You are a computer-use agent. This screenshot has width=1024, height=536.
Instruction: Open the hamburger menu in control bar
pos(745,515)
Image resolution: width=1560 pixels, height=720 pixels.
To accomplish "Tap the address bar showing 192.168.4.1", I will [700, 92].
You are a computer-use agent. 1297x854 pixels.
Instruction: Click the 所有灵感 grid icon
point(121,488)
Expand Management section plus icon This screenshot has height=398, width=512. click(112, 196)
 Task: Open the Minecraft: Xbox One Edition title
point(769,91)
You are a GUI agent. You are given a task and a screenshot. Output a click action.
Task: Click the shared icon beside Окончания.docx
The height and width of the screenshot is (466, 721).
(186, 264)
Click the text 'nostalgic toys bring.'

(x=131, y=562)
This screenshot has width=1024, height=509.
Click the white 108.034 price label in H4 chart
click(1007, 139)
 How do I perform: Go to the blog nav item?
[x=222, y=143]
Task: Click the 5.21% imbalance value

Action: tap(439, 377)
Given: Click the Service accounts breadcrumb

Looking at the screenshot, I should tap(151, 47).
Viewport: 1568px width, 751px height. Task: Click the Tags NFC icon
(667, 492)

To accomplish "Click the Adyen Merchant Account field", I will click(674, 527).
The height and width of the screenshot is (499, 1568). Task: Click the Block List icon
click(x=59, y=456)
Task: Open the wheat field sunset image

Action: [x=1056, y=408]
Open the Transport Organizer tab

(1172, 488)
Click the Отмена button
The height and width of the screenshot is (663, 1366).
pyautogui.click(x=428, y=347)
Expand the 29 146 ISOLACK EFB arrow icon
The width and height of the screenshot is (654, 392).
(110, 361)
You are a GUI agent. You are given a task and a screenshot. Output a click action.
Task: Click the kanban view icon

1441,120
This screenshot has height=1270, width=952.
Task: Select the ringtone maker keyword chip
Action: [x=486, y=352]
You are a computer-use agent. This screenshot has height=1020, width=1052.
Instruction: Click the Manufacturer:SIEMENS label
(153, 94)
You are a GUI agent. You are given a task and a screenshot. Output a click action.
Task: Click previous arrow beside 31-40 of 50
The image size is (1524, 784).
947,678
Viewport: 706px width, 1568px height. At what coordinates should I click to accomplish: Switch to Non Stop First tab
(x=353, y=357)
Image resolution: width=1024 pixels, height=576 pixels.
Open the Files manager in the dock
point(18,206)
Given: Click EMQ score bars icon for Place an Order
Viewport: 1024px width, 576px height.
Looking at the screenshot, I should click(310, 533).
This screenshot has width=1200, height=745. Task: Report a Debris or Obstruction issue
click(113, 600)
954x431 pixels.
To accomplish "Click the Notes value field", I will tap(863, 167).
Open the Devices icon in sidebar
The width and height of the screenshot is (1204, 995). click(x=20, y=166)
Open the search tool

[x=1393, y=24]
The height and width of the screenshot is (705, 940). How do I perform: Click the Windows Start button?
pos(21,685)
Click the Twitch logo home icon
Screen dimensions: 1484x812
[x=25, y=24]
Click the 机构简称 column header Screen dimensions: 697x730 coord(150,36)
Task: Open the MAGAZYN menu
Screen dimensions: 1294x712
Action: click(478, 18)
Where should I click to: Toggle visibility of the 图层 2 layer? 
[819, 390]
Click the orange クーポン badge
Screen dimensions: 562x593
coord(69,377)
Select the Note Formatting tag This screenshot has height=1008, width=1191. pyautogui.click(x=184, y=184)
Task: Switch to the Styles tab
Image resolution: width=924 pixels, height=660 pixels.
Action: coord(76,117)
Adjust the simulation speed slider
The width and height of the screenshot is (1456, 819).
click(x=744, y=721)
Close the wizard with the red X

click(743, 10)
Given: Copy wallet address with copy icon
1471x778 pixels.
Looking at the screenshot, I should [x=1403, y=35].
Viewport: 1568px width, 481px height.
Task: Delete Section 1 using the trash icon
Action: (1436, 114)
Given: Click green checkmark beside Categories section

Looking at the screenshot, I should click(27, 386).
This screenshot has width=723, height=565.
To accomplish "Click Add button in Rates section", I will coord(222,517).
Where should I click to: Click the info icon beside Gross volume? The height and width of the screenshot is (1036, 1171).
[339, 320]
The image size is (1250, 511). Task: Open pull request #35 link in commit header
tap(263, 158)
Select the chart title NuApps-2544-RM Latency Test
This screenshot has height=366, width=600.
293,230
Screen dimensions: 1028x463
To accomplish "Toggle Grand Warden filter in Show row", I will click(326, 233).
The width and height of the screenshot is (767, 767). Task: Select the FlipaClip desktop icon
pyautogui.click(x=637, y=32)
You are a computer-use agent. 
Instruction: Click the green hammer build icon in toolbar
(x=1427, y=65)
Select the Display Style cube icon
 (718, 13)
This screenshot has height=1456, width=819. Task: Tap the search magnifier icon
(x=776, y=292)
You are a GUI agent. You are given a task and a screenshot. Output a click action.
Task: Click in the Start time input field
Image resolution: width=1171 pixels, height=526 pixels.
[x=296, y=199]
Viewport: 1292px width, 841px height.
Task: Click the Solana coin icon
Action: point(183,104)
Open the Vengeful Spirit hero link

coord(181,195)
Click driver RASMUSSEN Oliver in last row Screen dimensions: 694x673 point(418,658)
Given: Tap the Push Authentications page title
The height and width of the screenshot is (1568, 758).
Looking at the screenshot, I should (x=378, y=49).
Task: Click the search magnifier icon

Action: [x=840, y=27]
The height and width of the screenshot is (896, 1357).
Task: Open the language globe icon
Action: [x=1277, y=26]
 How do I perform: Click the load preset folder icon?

_Short problem_: Can you reproduce every one of the records above, character for character, without changing anything?

_Task solution_:
You are a computer-use agent. This screenshot has width=1024, height=536.
Instruction: Open the hamburger menu in control bar
pos(745,515)
Image resolution: width=1560 pixels, height=720 pixels.
To accomplish "Tap the address bar showing 192.168.4.1", I will [700, 92].
You are a computer-use agent. 1297x854 pixels.
Instruction: Click the 所有灵感 grid icon
point(121,488)
Expand Management section plus icon This screenshot has height=398, width=512. click(112, 196)
 Task: Open the Minecraft: Xbox One Edition title
point(769,91)
You are a GUI agent. You are given a task and a screenshot. Output a click action.
Task: Click the shared icon beside Окончания.docx
The height and width of the screenshot is (466, 721).
(186, 264)
Click the text 'nostalgic toys bring.'

(x=131, y=562)
This screenshot has width=1024, height=509.
Click the white 108.034 price label in H4 chart
click(1007, 139)
 How do I perform: Go to the blog nav item?
[x=222, y=143]
Task: Click the 5.21% imbalance value

Action: tap(439, 377)
Given: Click the Service accounts breadcrumb

Looking at the screenshot, I should tap(151, 47).
Viewport: 1568px width, 751px height. Task: Click the Tags NFC icon
(667, 492)

To accomplish "Click the Adyen Merchant Account field", I will click(674, 527).
The height and width of the screenshot is (499, 1568). Task: Click the Block List icon
click(x=59, y=456)
Task: Open the wheat field sunset image

Action: [x=1056, y=408]
Open the Transport Organizer tab

(1172, 488)
Click the Отмена button
The height and width of the screenshot is (663, 1366).
pyautogui.click(x=428, y=347)
Expand the 29 146 ISOLACK EFB arrow icon
The width and height of the screenshot is (654, 392).
(110, 361)
You are a GUI agent. You are given a task and a screenshot. Output a click action.
Task: Click the kanban view icon

1441,120
This screenshot has height=1270, width=952.
Task: Select the ringtone maker keyword chip
Action: [x=486, y=352]
You are a computer-use agent. This screenshot has height=1020, width=1052.
Instruction: Click the Manufacturer:SIEMENS label
(153, 94)
You are a GUI agent. You are given a task and a screenshot. Output a click action.
Task: Click previous arrow beside 31-40 of 50
The image size is (1524, 784).
947,678
Viewport: 706px width, 1568px height. At what coordinates should I click to accomplish: Switch to Non Stop First tab
(x=353, y=357)
Image resolution: width=1024 pixels, height=576 pixels.
Open the Files manager in the dock
point(18,206)
Given: Click EMQ score bars icon for Place an Order
Viewport: 1024px width, 576px height.
Looking at the screenshot, I should click(310, 533).
This screenshot has width=1200, height=745. Task: Report a Debris or Obstruction issue
click(113, 600)
954x431 pixels.
To accomplish "Click the Notes value field", I will tap(863, 167).
Open the Devices icon in sidebar
The width and height of the screenshot is (1204, 995). click(x=20, y=166)
Open the search tool

[x=1393, y=24]
The height and width of the screenshot is (705, 940). How do I perform: Click the Windows Start button?
pos(21,685)
Click the Twitch logo home icon
Screen dimensions: 1484x812
[x=25, y=24]
Click the 机构简称 column header Screen dimensions: 697x730 coord(150,36)
Task: Open the MAGAZYN menu
Screen dimensions: 1294x712
Action: click(478, 18)
Where should I click to: Toggle visibility of the 图层 2 layer? 
[819, 390]
Click the orange クーポン badge
Screen dimensions: 562x593
coord(69,377)
Select the Note Formatting tag This screenshot has height=1008, width=1191. pyautogui.click(x=184, y=184)
Task: Switch to the Styles tab
Image resolution: width=924 pixels, height=660 pixels.
Action: coord(76,117)
Adjust the simulation speed slider
The width and height of the screenshot is (1456, 819).
click(x=744, y=721)
Close the wizard with the red X

click(743, 10)
Given: Copy wallet address with copy icon
1471x778 pixels.
Looking at the screenshot, I should [x=1403, y=35].
Viewport: 1568px width, 481px height.
Task: Delete Section 1 using the trash icon
Action: (1436, 114)
Given: Click green checkmark beside Categories section

Looking at the screenshot, I should click(27, 386).
This screenshot has width=723, height=565.
To accomplish "Click Add button in Rates section", I will coord(222,517).
Where should I click to: Click the info icon beside Gross volume? The height and width of the screenshot is (1036, 1171).
[339, 320]
The image size is (1250, 511). Task: Open pull request #35 link in commit header
tap(263, 158)
Select the chart title NuApps-2544-RM Latency Test
This screenshot has height=366, width=600.
293,230
Screen dimensions: 1028x463
To accomplish "Toggle Grand Warden filter in Show row", I will click(326, 233).
The width and height of the screenshot is (767, 767). Task: Select the FlipaClip desktop icon
pyautogui.click(x=637, y=32)
You are a computer-use agent. 
Instruction: Click the green hammer build icon in toolbar
(x=1427, y=65)
Select the Display Style cube icon
 (718, 13)
This screenshot has height=1456, width=819. Task: Tap the search magnifier icon
(x=776, y=292)
You are a GUI agent. You are given a task and a screenshot. Output a click action.
Task: Click in the Start time input field
Image resolution: width=1171 pixels, height=526 pixels.
[x=296, y=199]
Viewport: 1292px width, 841px height.
Task: Click the Solana coin icon
Action: point(183,104)
Open the Vengeful Spirit hero link

coord(181,195)
Click driver RASMUSSEN Oliver in last row Screen dimensions: 694x673 point(418,658)
Given: Tap the Push Authentications page title
The height and width of the screenshot is (1568, 758).
Looking at the screenshot, I should (x=378, y=49).
Task: Click the search magnifier icon

Action: [x=840, y=27]
The height and width of the screenshot is (896, 1357).
Task: Open the language globe icon
Action: [x=1277, y=26]
 How do I perform: Click the load preset folder icon?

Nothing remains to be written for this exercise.